Wellcome Sanger Institute, Wellcome Genome Campus, Cambridge, CB10 1SA, UK.
Wellcome Trust Cancer Research UK Gurdon Institute, University of Cambridge, Tennis Court Road, Cambridge, CB2 1QN, UK.
Genome Biol. 2021 Jan 22;22(1):43. doi: 10.1186/s13059-020-02246-2.
Microexons, exons that are ≤ 30 nucleotides, are a highly conserved and dynamically regulated set of cassette exons. They have key roles in nervous system development and function, as evidenced by recent results demonstrating the impact of microexons on behaviour and cognition. However, microexons are often overlooked due to the difficulty of detecting them using standard RNA-seq aligners.
Here, we present MicroExonator, a novel pipeline for reproducible de novo discovery and quantification of microexons. We process 289 RNA-seq datasets from eighteen mouse tissues corresponding to nine embryonic and postnatal stages, providing the most comprehensive survey of microexons available for mice. We detect 2984 microexons, 332 of which are differentially spliced throughout mouse embryonic brain development, including 29 that are not present in mouse transcript annotation databases. Unsupervised clustering of microexons based on their inclusion patterns segregates brain tissues by developmental time, and further analysis suggests a key function for microexons in axon growth and synapse formation. Finally, we analyse single-cell RNA-seq data from the mouse visual cortex, and for the first time, we report differential inclusion between neuronal subpopulations, suggesting that some microexons could be cell type-specific.
MicroExonator facilitates the investigation of microexons in transcriptome studies, particularly when analysing large volumes of data. As a proof of principle, we use MicroExonator to analyse a large collection of both mouse bulk and single-cell RNA-seq datasets. The analyses enabled the discovery of previously uncharacterized microexons, and our study provides a comprehensive microexon inclusion catalogue during mouse development.
Microexons(长度≤30 个核苷酸的外显子)是一组高度保守且动态调节的盒式外显子。它们在神经系统发育和功能中起着关键作用,最近的研究结果表明 microexons 对行为和认知有影响。然而,由于使用标准 RNA-seq 比对器检测 microexons 具有一定难度,因此常常被忽视。

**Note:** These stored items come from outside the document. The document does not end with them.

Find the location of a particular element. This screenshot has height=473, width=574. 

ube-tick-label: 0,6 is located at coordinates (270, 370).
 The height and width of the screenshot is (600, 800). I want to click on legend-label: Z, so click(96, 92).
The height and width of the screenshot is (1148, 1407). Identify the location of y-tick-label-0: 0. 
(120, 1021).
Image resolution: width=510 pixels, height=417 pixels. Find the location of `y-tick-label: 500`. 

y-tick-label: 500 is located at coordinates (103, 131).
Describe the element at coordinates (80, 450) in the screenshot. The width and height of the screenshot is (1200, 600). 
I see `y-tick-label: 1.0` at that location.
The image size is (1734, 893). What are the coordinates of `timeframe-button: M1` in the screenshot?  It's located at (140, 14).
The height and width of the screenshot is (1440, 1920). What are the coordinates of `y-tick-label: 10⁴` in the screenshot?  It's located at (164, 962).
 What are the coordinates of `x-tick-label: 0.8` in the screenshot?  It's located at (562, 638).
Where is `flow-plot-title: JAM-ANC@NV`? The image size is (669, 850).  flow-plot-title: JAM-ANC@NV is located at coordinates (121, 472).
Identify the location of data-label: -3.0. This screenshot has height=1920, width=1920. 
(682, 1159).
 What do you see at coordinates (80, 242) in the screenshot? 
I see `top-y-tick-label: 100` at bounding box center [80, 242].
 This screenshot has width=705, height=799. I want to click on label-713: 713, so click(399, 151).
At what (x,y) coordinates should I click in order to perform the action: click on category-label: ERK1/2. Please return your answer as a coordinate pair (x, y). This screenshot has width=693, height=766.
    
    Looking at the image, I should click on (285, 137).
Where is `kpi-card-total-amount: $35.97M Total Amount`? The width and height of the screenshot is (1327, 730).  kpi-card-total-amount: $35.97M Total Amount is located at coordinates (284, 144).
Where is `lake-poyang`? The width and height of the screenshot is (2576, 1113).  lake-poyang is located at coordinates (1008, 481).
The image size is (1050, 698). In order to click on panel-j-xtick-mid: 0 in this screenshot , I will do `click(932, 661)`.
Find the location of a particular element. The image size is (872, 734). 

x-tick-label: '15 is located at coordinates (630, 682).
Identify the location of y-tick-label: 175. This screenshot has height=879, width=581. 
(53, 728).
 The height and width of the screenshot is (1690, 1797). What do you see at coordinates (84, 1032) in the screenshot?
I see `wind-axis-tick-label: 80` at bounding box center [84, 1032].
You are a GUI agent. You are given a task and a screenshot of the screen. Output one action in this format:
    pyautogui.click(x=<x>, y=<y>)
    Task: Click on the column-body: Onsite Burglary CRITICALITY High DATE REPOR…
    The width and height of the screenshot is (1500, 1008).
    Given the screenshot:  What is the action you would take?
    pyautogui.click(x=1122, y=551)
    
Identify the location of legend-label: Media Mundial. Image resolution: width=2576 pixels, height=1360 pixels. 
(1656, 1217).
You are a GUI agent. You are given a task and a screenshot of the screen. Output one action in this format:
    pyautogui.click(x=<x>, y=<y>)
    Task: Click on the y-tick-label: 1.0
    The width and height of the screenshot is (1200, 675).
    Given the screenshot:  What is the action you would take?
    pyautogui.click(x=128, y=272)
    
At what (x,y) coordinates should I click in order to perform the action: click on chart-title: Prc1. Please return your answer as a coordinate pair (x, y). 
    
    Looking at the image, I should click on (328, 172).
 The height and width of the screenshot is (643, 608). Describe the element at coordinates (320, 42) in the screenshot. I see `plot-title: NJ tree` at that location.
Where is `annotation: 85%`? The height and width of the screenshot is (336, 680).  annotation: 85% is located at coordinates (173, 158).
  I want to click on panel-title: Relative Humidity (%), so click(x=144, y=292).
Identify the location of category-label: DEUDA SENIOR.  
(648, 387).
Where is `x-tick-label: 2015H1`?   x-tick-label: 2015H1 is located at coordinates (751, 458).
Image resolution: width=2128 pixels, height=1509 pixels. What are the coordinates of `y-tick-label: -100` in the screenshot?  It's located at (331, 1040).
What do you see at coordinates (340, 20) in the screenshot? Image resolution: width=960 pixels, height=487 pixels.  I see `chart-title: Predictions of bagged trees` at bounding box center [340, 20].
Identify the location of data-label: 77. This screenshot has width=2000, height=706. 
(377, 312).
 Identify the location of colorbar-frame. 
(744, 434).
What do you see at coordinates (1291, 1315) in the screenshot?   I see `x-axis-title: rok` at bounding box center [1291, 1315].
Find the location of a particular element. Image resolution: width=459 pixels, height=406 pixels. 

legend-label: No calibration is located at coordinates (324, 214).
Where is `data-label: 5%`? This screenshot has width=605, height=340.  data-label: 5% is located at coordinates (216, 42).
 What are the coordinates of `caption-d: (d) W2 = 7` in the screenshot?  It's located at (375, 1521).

在这里,我们提出了 MicroExonator,这是一种用于可重复从头发现和定量 microexons 的新方法。我们处理了来自 18 种小鼠组织的 289 个 RNA-seq 数据集,涵盖了 9 个胚胎和出生后阶段,这是对小鼠 microexons 最全面的调查。我们检测到了 2984 个 microexons,其中 332 个在小鼠胚胎大脑发育过程中存在差异剪接,包括 29 个不在小鼠转录本注释数据库中的 microexons。基于包含模式的无监督聚类将大脑组织按发育时间进行分类,进一步的分析表明 microexons 在轴突生长和突触形成中具有关键作用。最后,我们分析了来自小鼠视觉皮层的单细胞 RNA-seq 数据,首次报告了神经元亚群之间的差异包含,这表明一些 microexons 可能具有细胞类型特异性。
MicroExonator 促进了转录组研究中对 microexons 的研究,特别是在分析大量数据时。作为一个原理验证,我们使用 MicroExonator 分析了大量小鼠批量和单细胞 RNA-seq 数据集。这些分析使我们能够发现以前未被表征的 microexons,我们的研究提供了小鼠发育过程中全面的 microexon 包含目录。